Complex system models may need to be simplified into simpler structures for many practical applications. Proper lumping is a simplification method that merges the original states into fewer pseudo states to produce a reduced system [1]. Recently a proper lumping technique has been used for the simplification of a large-scale systems pharmacological model [2].

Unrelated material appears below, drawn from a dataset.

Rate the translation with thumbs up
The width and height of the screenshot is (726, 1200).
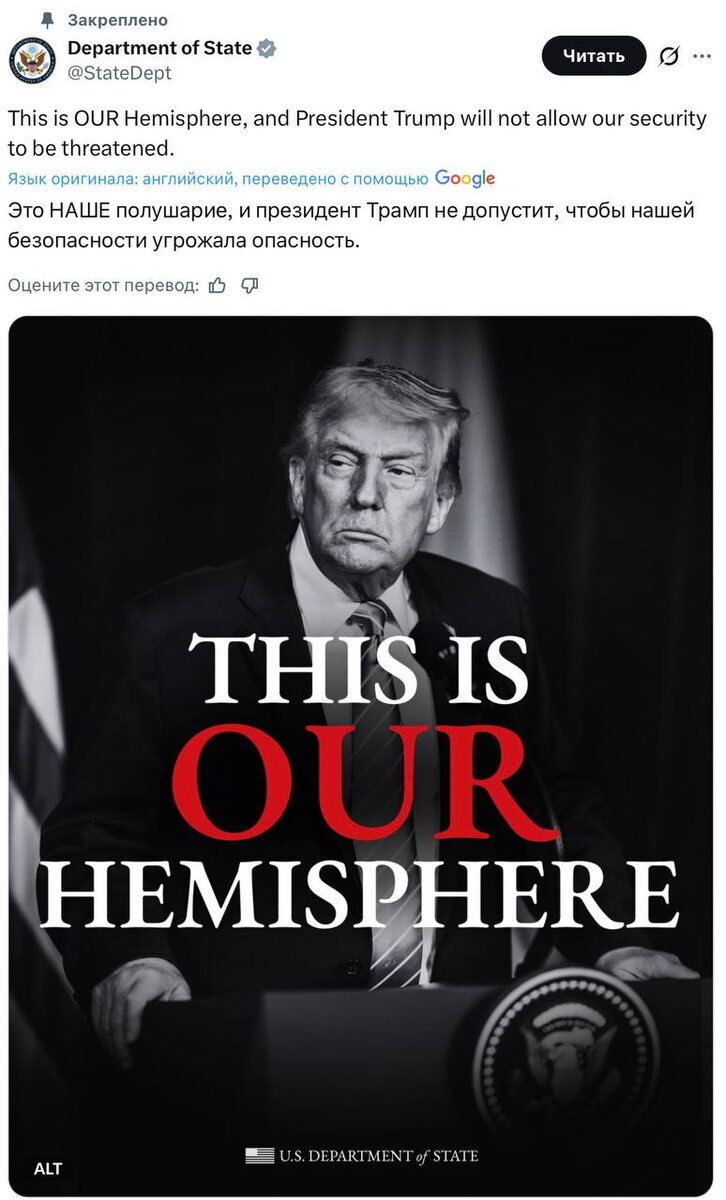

To develop an automated process for model simplification using proper lumping technique.
Materials & Methods
An automated proper lumping process was implemented in MATLABĀ®. The user is required to provide the micro-rate constant matrix and the values of the micro-rate constants. The acceptance criterion is defined as the simplest structure that has a maximum loss of a 20% absolute relative difference in the prediction of the area under time-concentration curve (AUC) between the original and lumped models. A non-adaptive random search algorithm is currently implemented to search the combinations of lumped models. While this method is effective it is very inefficient for large models which constitute large combinatorial problems. An adaptive stochastic search algorithm is described as a probabilistic algorithm that converges asymptotically to the optimal solution under a pre-defined penalty function.
The automated lumping process is illustrated for a simple 9-state linear pharmacokinetic (PK) model of methotrexate [3].
With the non-adaptive search algorithm, the original methotrexate PK model was simplified into 3-state model with 9.3% absolute relative difference in the AUC for the output state. The adaptive stochastic search algorithm is under development for simplifying more complex model structure as in physiologically-based PK models.
Methods for automatic model simplification represent large-scale combinatorial search problems. It is expected that these methods will have significant potential benefits for those using multi-scale models.
1. Dokoumetzidis A and Aarons L. IET Syst Biol. 2009;3(1): 40-51.
2. Gulati A et al. CPT Pharmacometrics Syst Pharmacol. 2014;3: e90.
3. Korell J et al. Clin Pharmacokinet. 2013;52(6): 475-485.